1

I've tested times() and clock_gettime(CLOCK_MONOTONIC) on several machines, and the results is confused (run each api 10M times with single thread):

Thinkpad P50 Xeon E3-1505Mv5 [Skylake 14nm]:

times(NULL)                   : 450ms
clock_gettime(CLOCK_MONOTONIC): 325ms

You can see on Skylake clock_gettime is faster than times.

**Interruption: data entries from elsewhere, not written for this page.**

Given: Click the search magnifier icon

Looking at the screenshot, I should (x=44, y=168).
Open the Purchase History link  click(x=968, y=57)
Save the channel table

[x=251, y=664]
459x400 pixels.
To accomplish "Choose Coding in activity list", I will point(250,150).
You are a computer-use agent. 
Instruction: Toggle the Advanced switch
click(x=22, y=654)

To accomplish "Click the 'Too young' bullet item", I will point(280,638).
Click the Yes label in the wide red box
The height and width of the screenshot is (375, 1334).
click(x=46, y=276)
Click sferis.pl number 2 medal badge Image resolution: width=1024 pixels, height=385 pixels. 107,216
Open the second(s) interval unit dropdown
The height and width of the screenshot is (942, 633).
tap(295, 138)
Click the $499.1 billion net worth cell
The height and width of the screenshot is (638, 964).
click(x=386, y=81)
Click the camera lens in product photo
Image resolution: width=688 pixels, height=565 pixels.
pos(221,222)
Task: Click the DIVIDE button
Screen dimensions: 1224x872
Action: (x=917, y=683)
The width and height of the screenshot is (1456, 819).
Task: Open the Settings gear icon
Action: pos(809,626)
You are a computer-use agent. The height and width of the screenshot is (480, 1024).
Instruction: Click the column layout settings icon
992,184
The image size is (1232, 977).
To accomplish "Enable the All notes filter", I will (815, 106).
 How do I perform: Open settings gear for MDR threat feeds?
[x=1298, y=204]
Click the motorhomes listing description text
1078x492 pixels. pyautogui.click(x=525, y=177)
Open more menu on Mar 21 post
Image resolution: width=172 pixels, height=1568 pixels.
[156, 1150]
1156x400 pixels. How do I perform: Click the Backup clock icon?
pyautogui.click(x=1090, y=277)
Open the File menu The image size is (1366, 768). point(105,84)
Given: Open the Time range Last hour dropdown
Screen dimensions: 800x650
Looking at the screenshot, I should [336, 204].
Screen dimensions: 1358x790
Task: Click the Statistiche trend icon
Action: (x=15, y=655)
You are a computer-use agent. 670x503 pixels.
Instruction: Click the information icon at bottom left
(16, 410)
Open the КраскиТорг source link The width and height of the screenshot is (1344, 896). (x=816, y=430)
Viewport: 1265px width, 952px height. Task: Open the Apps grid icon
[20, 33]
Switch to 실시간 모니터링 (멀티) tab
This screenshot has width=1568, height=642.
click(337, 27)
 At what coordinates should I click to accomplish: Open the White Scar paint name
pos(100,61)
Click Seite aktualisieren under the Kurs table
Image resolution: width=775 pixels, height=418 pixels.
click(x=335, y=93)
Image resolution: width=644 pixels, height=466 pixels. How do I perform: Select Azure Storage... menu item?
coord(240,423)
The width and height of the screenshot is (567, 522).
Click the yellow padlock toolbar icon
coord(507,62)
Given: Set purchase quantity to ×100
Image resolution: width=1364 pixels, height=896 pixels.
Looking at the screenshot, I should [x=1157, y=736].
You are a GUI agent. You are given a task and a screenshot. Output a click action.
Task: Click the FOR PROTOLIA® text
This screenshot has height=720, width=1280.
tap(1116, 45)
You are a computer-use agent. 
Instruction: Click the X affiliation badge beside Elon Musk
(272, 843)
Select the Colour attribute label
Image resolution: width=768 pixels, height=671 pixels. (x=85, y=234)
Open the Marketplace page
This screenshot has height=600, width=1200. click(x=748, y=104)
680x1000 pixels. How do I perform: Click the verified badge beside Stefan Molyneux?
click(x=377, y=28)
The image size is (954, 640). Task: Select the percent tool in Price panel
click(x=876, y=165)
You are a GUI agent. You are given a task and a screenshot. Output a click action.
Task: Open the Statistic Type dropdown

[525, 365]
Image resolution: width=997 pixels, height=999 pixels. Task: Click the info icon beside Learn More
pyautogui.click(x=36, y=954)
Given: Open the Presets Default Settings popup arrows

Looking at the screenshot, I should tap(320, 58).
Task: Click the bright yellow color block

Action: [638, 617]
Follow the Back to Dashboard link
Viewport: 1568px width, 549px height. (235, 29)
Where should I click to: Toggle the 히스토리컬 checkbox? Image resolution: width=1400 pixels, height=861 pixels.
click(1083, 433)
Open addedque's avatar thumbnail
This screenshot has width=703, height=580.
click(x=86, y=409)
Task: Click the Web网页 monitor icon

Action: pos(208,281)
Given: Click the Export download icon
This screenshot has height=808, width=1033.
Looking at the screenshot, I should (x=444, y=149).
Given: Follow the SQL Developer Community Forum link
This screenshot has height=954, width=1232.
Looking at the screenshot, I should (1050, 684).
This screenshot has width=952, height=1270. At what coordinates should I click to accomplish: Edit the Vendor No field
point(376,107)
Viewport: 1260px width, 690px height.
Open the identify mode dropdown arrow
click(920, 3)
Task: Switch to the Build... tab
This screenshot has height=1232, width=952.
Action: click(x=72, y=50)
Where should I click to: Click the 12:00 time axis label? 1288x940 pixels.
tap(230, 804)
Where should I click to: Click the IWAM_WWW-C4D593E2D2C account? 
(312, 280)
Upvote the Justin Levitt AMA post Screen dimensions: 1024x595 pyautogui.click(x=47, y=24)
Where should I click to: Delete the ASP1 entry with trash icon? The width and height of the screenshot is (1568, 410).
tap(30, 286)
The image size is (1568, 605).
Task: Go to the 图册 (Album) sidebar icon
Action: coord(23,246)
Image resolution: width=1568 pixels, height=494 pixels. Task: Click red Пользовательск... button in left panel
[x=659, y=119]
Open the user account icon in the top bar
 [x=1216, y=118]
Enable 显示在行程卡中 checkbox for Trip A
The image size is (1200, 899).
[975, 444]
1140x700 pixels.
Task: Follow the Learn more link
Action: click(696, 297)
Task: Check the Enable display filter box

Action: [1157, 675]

Here is the result on a Xeon E5-2430 [Sandy Bridge 32nm]:

times(NULL)                   : 600ms
clock_gettime(CLOCK_MONOTONIC): 1420ms

times(NULL) is faster now.

I also doing the same test on an old Thinkpad W510 I7-720QM [Clarksfield 45nm]:

times(NULL)                   : 1.73s
clock_gettime(CLOCK_MONOTONIC): 20.4s

Seems like there a some new featrues implemented by newer hardware, which boosted the clock_gettime performance?

ASBai
  • 724
  • 2
  • 7
  • 17
  • If your point is to measure performance by getting a clock many times, I suggest you read http://stackoverflow.com/questions/34810392/assembler-instruction-rdtsc and also about `rdtscp`. – John Zwinck Aug 05 '16 at 01:31
  • No, I don't use this code to measure performance. I use it to timing some timers, but it could be launched very frequently. So the effectiveness of the API itself is very important. BTW: windows GetTickCount64 API is very quick, only take 60ms on the same P50 machine. Why linux slower than windows for this function? – ASBai Aug 05 '16 at 01:37
  • For example: to determine if we need to send the next heartbeat package, or examing is a user session stay valid, etc. there are many "monotonic time" intensive usages. – ASBai Aug 05 '16 at 01:52
  • Why not use an actual timer provided by the OS then? On Linux, `timer_settime()` or `timerfd_settime()`.... – John Zwinck Aug 05 '16 at 02:21
  • Because many tasks need timing is fundamentally not a periodically task. Or using timer under some cases will resulting more performance degradation. For example: determine if a user session within a incoming http request is expired, and many more other cases. – ASBai Aug 05 '16 at 02:44
  • 1
    The answer to the stated question does not matter. `clock_gettime(CLOCK_MONOTONIC, &ts)` is fast enough to never be a bottleneck in sane use. If you find you are using it too often, use a signal handler or dedicated thread to update a lockless/atomic time variable, and have the users examine that. (You might suffer a bit from cacheline ping-pong in multithreaded processes; there are many ways to mitigate that. You'll also need to use atomic built-ins, but all the major POSIXy C compilers do provide them, so it turns out not to be any issue for portability, either.) – Nominal Animal Aug 05 '16 at 12:19
  • We are already using a dedicated timing thread many years under some case. And of course with atomic (we have our own assemble atomic implementation, we also use the vc intrinsic, gcc built-in, windows atomic api, linux api etc. some times). But sometimes timing thread is not suitable, For Example: 1. atomic has its own cost (cache invalid, unavoidable memory barrier on some arch like x86 ...); 2. not suitable for using thread in some cases; 3. need accurately timing, and etc. I don't want talk about how to workaround with it, Just want to know what the result means & why it's slower then msw – ASBai Aug 05 '16 at 20:10

1 Answers1

1

Don't times(2)) and clock_gettime(2) measure different things? times() measure CPU used running your process whereas clock_gettime() measures wall clock time regardless of whether your process is "on-CPU" or not.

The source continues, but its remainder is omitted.